* EXERCISE INSTRUCTIONS: Please go line by line and repeat the data below exactly, with no images.

·····

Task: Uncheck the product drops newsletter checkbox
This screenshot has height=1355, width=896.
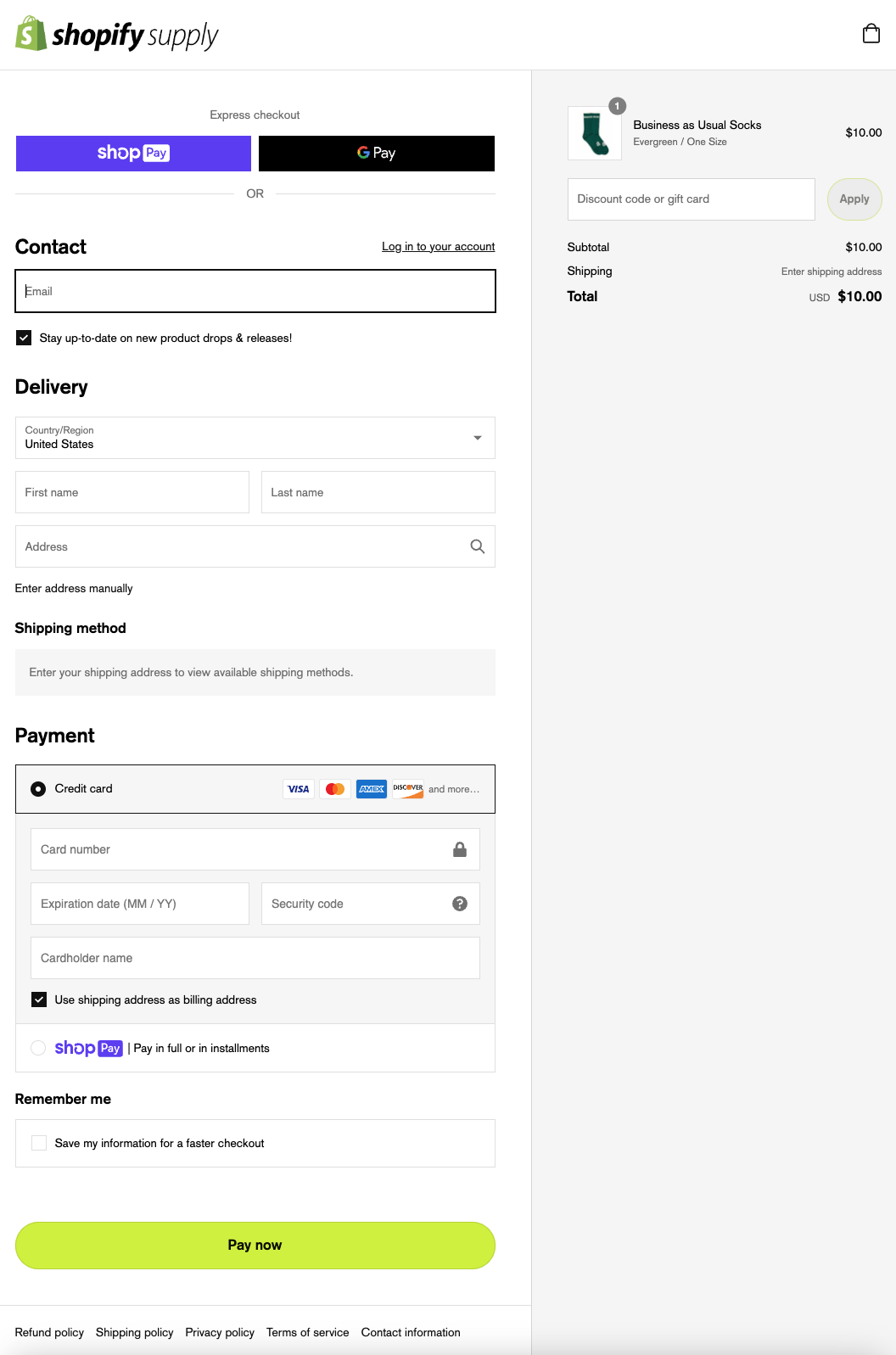Action: pyautogui.click(x=25, y=338)
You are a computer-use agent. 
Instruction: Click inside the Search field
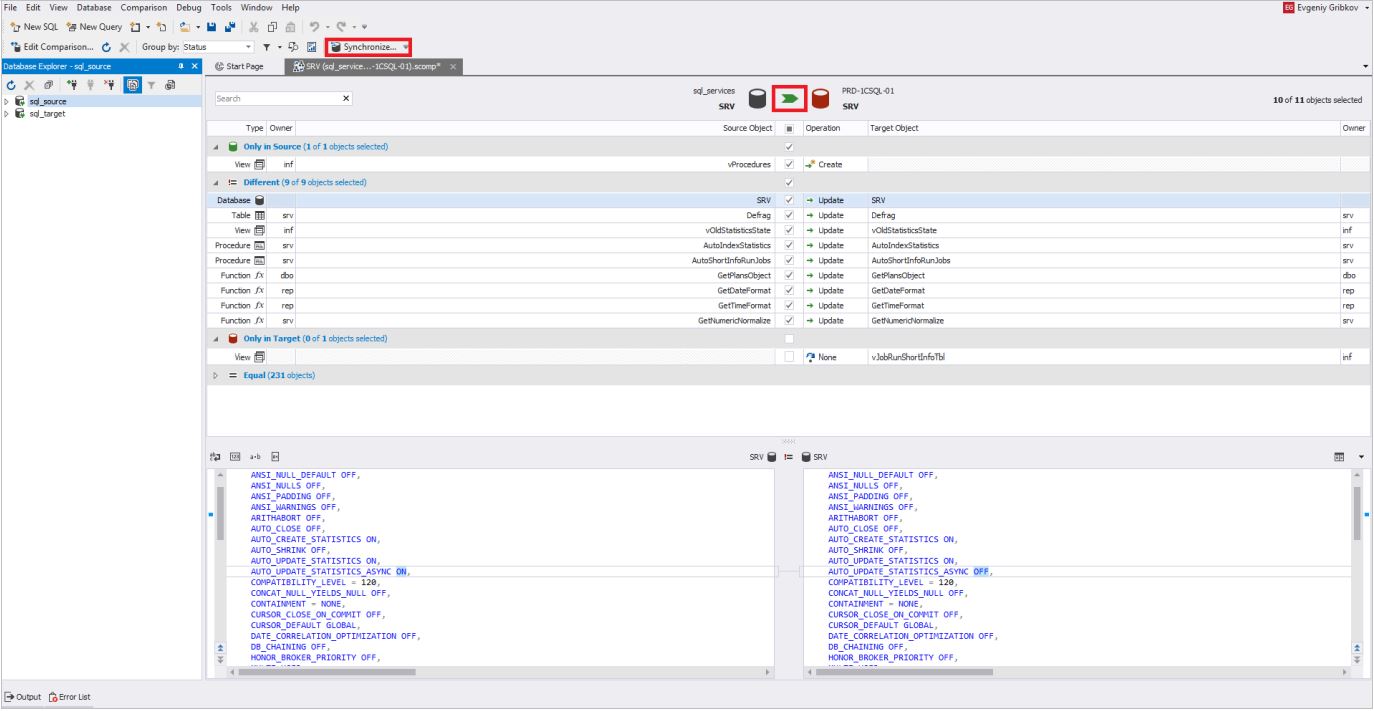[270, 98]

·····

* TASK ANSWER:
Task: Uncheck the product drops newsletter checkbox
This screenshot has height=1355, width=896.
Action: pyautogui.click(x=25, y=338)
You are a computer-use agent. 
Instruction: Click inside the Search field
[270, 98]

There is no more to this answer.